Immunotherapies that utilize cytotoxic T cells to kill cancer cells, such as bispecific antibodies, have significantly improved survival rates for patients with B-cell acute lymphoblastic leukemia (B-ALL). Blinatumomab, a bispecific antibody approved by the FDA in 2014 for treating relapsed/refractory B-ALL, requires continuous high-dose intravenous infusions to maintain efficacy. This intensive regimen poses challenges for patients, including the inconvenience of frequent bag changes and increased infection risks from ports.
"Bispecific non-immunoglobulin therapies face stability challenges in patients, necessitating three courses of 20-day steady-state infusion," James explained. "Enhanced drug delivery methods for bispecific antibodies like blinatumomab could improve patient adherence and bolster treatment efficacy."
James and his team developed a gene-editing strategy to generate ePCs capable of producing large quantities of bispecifics to target B-ALL or acute myeloid leukemia. Their findings demonstrated that ePCs secreting bispecifics could promote T cell-driven killing of primary human cells and human leukemic cell lines.
"One challenge we encountered was that the bispecific antibody used for killing tumor cells could also bind to the engineered plasma B cells because they express the same target protein," James said. "To overcome this, we deleted the protein target of the antibody, CD19, in the engineered cells. Surprisingly, the deletion of CD19 did not hinder the manufacturing of engineered plasma B cells."

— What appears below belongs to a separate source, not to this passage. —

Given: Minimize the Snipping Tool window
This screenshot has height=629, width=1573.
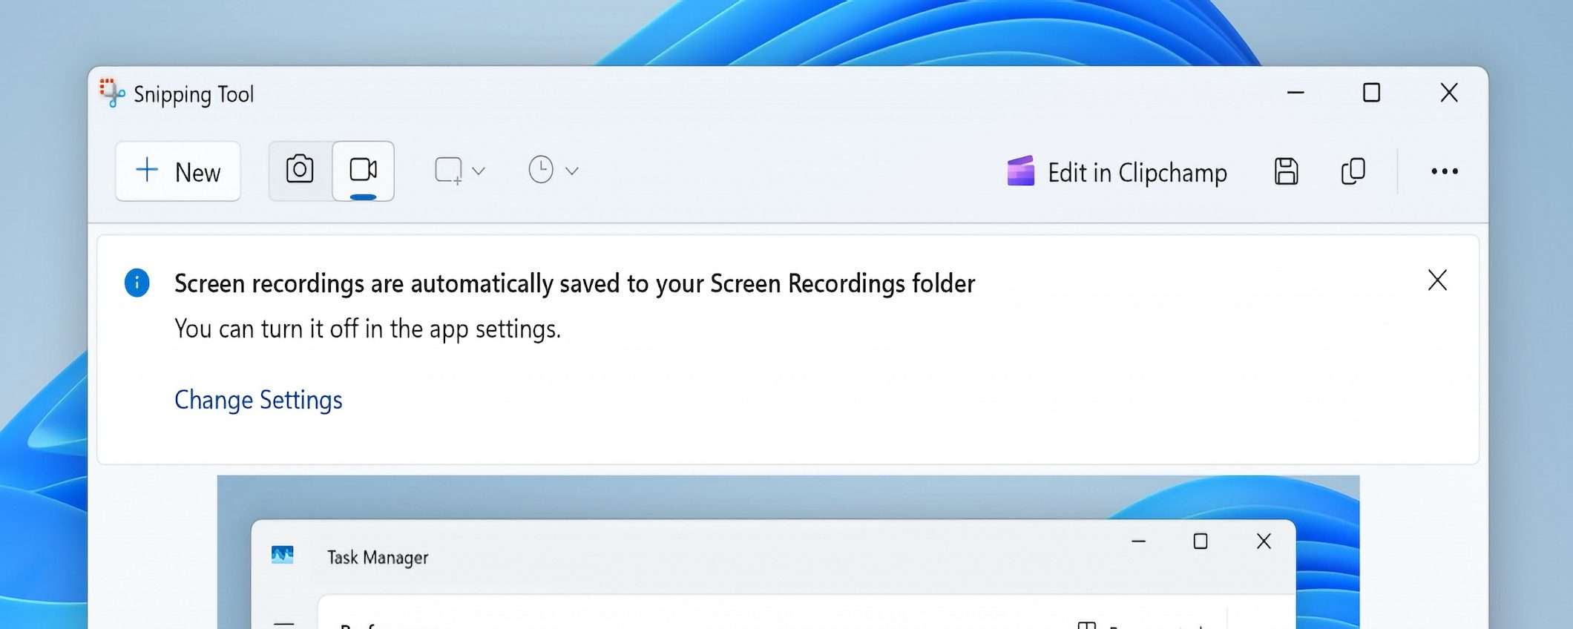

The researchers discovered that plasma cells secreting anti-CD19 bispecific antibodies elicited antitumor activity in acute lymphoblastic leukemia patient-derived xenografts in immunodeficient mice co-engrafted with autologous T cells. The steady-state concentration of anti-CD19 bispecifics in serum one month after cell delivery and tumor eradication was comparable to that observed in patients treated with continuous infusion of blinatumomab.
The study's results suggest that ePC strategies could extend the functional half-life of bispecifics in patients with acute leukemias and other diseases where treatment half-life is a limitation or where plasma cell local delivery could enhance therapeutic efficacy. Prolonged, clinically relevant levels of bispecific and potentially other biologics could be achieved through a single administration of ePCs.
"Engineered plasma B cells can provide long-lasting drug production in vivo," James said. "These cells effectively eliminated tumors to a comparable extent as the clinical drug."
However, ePC bispecifics must be carefully evaluated for potential toxicities if used clinically. Persistent on-target, off-tumor toxicity to normal bystander B cells is common in patients receiving B cell-targeted therapeutics. "Additionally, for treating B cell malignancies, engineering a patient's own B cells for therapy poses a risk if some of the B cells are cancerous," James noted. "We did not test whether using a different person's B cells to produce the bispecific antibody is feasible. Studies using such allogeneic products will likely need to be conducted before this specific therapy can be used to treat B cell cancers."
The authors suggest further studies in humanized mice and non-human primates to fully understand the activity, longevity, and tissue localization of ePCs. "In the short term, we plan to test whether engineered plasma B cells producing bispecific antibodies are effective in other B cell-mediated diseases, including autoimmunity, in animal models," James said. "We are also developing engineered plasma B cells to produce other therapeutic drugs, such as those needed for protein deficiency diseases like hemophilia. Additionally, we are exploring applications of engineered B cells to modify other immune cells to either enhance or suppress the immune system."